On Saturday, November 23, from 2:00 pm to 4:00 pm at the Mattapoisett Library, the Mattapoisett Museum and the Library co-host Aquinnah Wampanoag scholar, author, and historian Ms. Linda Coombs. She will discuss her book, Colonization and the Wampanoag Story, the process of writing it, and why it is important to teach various perspectives of American history.
It was published in September of 2023, as one of five titles in Penguin Random House’s Race to the Truth series of similarly themed stories intended for middle grades. Other books include Slavery and the African American Story by Patricia Williams Dockery and This Land by Ashley Fairbanks.
Coomb’’s non-fiction book is aimed at educating 7th graders about the Wampanoag perspective of the European colonization of New England and was recently at the center of a controversy in East Texas when a parental school board reclassified it as fiction and moved it from the children’s section to the adult section of the library. Coombs will talk about her reaction to the decision to reclassify her book as fiction and the international backlash it caused. The outrage over the decision gained international news coverage, causing a Texas Court to order the book be returned to its rightful place on the non-fiction shelves.

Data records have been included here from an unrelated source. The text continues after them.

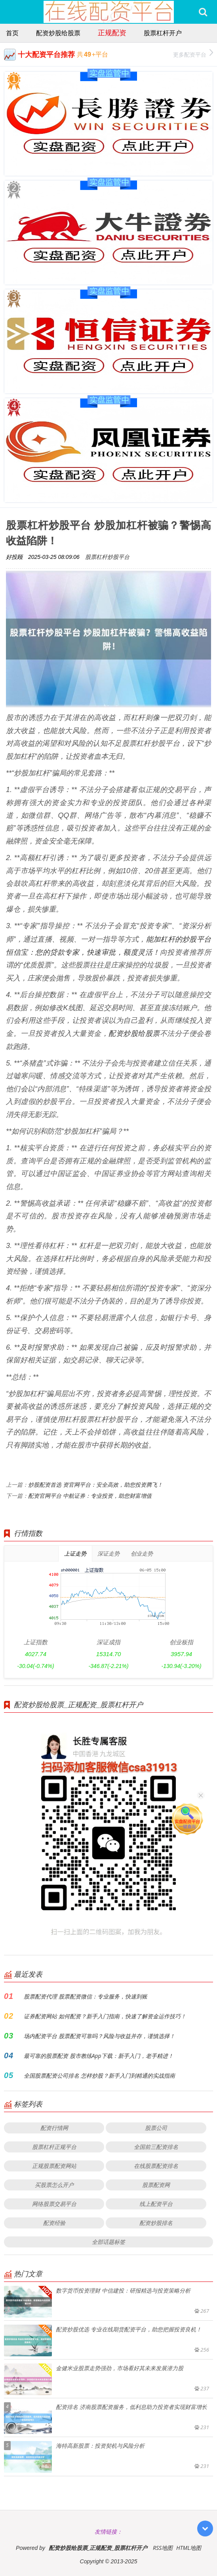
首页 (12, 32)
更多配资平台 (193, 53)
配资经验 (54, 2222)
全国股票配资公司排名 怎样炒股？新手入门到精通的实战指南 (99, 2075)
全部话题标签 (108, 2241)
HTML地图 (188, 2547)
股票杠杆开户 (163, 32)
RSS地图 (163, 2547)
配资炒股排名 (156, 2222)
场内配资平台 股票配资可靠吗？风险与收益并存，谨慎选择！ (99, 2036)
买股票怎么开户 (54, 2184)
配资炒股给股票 (58, 32)
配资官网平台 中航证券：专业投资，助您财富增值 (90, 1495)
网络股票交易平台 (54, 2203)
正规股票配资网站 (54, 2165)
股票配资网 (156, 2184)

“To claim this book is fiction dismisses our perspective and history,” said a statement from Debbie Reese, founder of American Indians in Children’s Literature. “Books like Colonization and the Wampanoag Story are important to Native kids because they affirm our existence as Native people in the present day. But they’re also for non-Native kids, because those kids are being shaped by the information in books. This country is better off if we all know history in a more informed way.”
Coombs will be signing and selling copies of part of the Race to the Truth series.